I wouldn't mind keeping the 7.5 if it were at least L/S. Problem is that a lock-right for the 7.5 is going to run around $400.00 and I should easily be able to find an 8.8 used with a locker or L/S for that amount. That is why I was trying to clarify what you said about saving money and keeping it stock but adding a lock-right (or similar).
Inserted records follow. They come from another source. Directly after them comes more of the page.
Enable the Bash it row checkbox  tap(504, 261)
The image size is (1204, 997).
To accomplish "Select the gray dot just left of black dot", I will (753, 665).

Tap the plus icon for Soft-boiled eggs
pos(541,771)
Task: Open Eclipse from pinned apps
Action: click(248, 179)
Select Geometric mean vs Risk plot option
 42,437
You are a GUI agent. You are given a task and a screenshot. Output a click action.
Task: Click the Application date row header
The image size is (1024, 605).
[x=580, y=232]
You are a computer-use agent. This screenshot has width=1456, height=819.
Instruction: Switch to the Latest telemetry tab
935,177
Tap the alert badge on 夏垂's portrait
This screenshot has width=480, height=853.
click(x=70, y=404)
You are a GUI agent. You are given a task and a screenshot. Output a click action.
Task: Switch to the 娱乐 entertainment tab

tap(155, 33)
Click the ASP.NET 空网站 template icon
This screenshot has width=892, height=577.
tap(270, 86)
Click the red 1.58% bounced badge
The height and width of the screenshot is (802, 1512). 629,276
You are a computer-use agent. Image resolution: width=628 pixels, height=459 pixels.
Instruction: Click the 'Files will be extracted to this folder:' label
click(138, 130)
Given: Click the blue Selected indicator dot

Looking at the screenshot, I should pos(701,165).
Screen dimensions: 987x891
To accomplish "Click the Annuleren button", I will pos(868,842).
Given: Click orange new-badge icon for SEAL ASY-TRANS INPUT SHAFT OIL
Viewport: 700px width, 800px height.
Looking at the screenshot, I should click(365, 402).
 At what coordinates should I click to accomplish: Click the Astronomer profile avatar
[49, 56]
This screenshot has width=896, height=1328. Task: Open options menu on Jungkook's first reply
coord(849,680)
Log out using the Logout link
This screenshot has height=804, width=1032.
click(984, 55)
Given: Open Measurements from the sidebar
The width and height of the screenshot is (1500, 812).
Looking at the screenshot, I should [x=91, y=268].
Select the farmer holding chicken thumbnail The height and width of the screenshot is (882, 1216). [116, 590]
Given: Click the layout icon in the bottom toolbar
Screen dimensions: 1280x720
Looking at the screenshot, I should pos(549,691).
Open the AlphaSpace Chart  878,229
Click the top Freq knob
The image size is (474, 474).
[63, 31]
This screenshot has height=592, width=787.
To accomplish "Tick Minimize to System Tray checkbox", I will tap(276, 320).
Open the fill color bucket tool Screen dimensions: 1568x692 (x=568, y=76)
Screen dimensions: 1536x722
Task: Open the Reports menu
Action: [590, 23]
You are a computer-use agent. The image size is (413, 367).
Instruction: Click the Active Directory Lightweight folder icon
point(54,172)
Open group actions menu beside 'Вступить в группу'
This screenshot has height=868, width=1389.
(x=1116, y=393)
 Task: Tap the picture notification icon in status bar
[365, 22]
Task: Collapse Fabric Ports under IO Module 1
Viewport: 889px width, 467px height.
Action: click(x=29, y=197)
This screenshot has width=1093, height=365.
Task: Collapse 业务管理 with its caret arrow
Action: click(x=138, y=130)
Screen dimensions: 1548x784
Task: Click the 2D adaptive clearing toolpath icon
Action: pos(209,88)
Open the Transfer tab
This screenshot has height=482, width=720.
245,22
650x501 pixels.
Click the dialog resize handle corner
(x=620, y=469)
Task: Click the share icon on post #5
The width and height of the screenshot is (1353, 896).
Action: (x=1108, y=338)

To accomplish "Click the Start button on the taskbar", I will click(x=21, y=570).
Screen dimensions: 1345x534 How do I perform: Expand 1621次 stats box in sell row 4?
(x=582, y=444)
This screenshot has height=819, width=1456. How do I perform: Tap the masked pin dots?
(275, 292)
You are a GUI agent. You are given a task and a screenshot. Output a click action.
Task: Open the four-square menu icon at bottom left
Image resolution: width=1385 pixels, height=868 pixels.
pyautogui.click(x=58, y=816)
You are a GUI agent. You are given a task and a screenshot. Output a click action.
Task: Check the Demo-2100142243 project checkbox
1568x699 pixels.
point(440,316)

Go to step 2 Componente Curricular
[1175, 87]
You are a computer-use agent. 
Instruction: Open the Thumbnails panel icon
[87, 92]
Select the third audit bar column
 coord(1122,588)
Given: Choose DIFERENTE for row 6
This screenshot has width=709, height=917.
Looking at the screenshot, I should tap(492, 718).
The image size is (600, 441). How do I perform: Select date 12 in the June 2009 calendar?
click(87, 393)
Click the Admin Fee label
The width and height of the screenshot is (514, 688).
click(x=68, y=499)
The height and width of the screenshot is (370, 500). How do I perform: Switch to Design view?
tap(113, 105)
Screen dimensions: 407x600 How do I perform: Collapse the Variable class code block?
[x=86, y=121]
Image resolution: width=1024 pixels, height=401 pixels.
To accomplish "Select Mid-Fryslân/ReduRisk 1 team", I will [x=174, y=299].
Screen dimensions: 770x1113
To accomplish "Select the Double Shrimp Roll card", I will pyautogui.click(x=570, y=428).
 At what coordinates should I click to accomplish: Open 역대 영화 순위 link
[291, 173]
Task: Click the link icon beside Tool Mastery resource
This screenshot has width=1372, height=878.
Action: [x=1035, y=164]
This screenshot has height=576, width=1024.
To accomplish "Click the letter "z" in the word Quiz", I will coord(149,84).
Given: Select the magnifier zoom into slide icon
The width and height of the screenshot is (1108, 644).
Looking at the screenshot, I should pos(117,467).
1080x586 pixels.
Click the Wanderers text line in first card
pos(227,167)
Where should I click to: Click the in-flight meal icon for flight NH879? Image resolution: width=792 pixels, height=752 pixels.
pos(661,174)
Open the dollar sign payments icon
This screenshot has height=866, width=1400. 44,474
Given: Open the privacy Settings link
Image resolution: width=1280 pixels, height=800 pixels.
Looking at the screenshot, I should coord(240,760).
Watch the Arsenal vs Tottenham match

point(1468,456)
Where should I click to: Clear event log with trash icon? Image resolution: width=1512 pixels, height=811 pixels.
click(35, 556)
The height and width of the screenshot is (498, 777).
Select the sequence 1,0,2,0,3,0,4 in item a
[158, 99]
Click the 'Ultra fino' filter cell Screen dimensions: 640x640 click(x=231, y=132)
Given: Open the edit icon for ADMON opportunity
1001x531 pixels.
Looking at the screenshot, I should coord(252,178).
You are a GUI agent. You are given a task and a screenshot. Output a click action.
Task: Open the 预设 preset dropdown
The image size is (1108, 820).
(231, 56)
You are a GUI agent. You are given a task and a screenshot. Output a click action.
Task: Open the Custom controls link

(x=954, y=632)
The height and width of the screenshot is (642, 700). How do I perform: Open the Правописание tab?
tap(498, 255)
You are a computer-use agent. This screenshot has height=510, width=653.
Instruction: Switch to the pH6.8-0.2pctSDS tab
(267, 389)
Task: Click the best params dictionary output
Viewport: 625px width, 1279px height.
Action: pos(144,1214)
hey man, i'll keep you up to date but I might be getting a D44 front TTB for my ranger and you can have the D35 with 3.73 welded if you want for cheap. i'll keep you posted if/when funds are there to get it.
 
btw, I also have a HP30 XJ front Disconnect with 3.07 if interested complete hub to hub with gearbox attached, just for thought. and also wanted to know those 31s fit on there with no lift or is that small 2"?
 
Dana 30 is the easy way to go for the money and alot less problems vs ttb 44
The ttb is tough but will give trouble id take a 30 over it any day in a ranger
 
If you have no plans on using this at URE, stay with the D28 and just fix it. Cheaper, easier, and quicker. Then again as all things you, you may get the urge to go to URE and the only rig you have running is the ranger, you'll second guess going unless you have the D35. If it were me, and I had to spend money to fix one right, I'd spend the money on bearings and alignment on a worry free D35. I have a D35 in my explorer and have run 33's at URE with no thoughts of broken shafts or problems. If you do end up wanting the 35, get one from a 95-97 ranger with dual piston calipers, axle is still a bolt in swap, and you get up-graded brakes in the process. Go with Explorer 8.8 if you decided to change. Drum brakes are fine since you don't have to change master cylinders or proportioning valves. Explorer 8.8's have the same spring perch width, but are spring under factory and will need new perches welded on.
 
Pretty sure I'm going to go with the DANA 35ttb for the front. Been looking and had a couple fall through but I'll get it eventually. No big rush right now, no room in the garage to change it out anyways.
 
don't know much about rangers but the one I got with the 35ttb, welded up for 3 months now on 33s and go play in the woods every weekend or couple times a week to the fishing hole which requires 4lo to get out when dry and really hittin 4lo with tires at 5psi when wet to get out but the homemade c-clip eliminator has held up great and the axles/joints/and hubs have held up pretty good so I guess I was just adding some props 2cents to the ranger!!
 
rodnocker, i have a complete D35 and explorer drum 8.8 sitting in the shed. Rear is a limited slip, only problem is they are both 3.23 gears so those would have to be changed, but i'll cut you a deal on them if you want them.
 
rodnocker, i have a complete D35 and explorer drum 8.8 sitting in the shed. Rear is a limited slip, only problem is they are both 3.23 gears so those would have to be changed, but i'll cut you a deal on them if you want them.
I really appreciate the offer and it is very tempting. The gears would be an issue but not as much as the 9 hour round trip. I will keep it in mind incase something comes up and I have to head out that way though.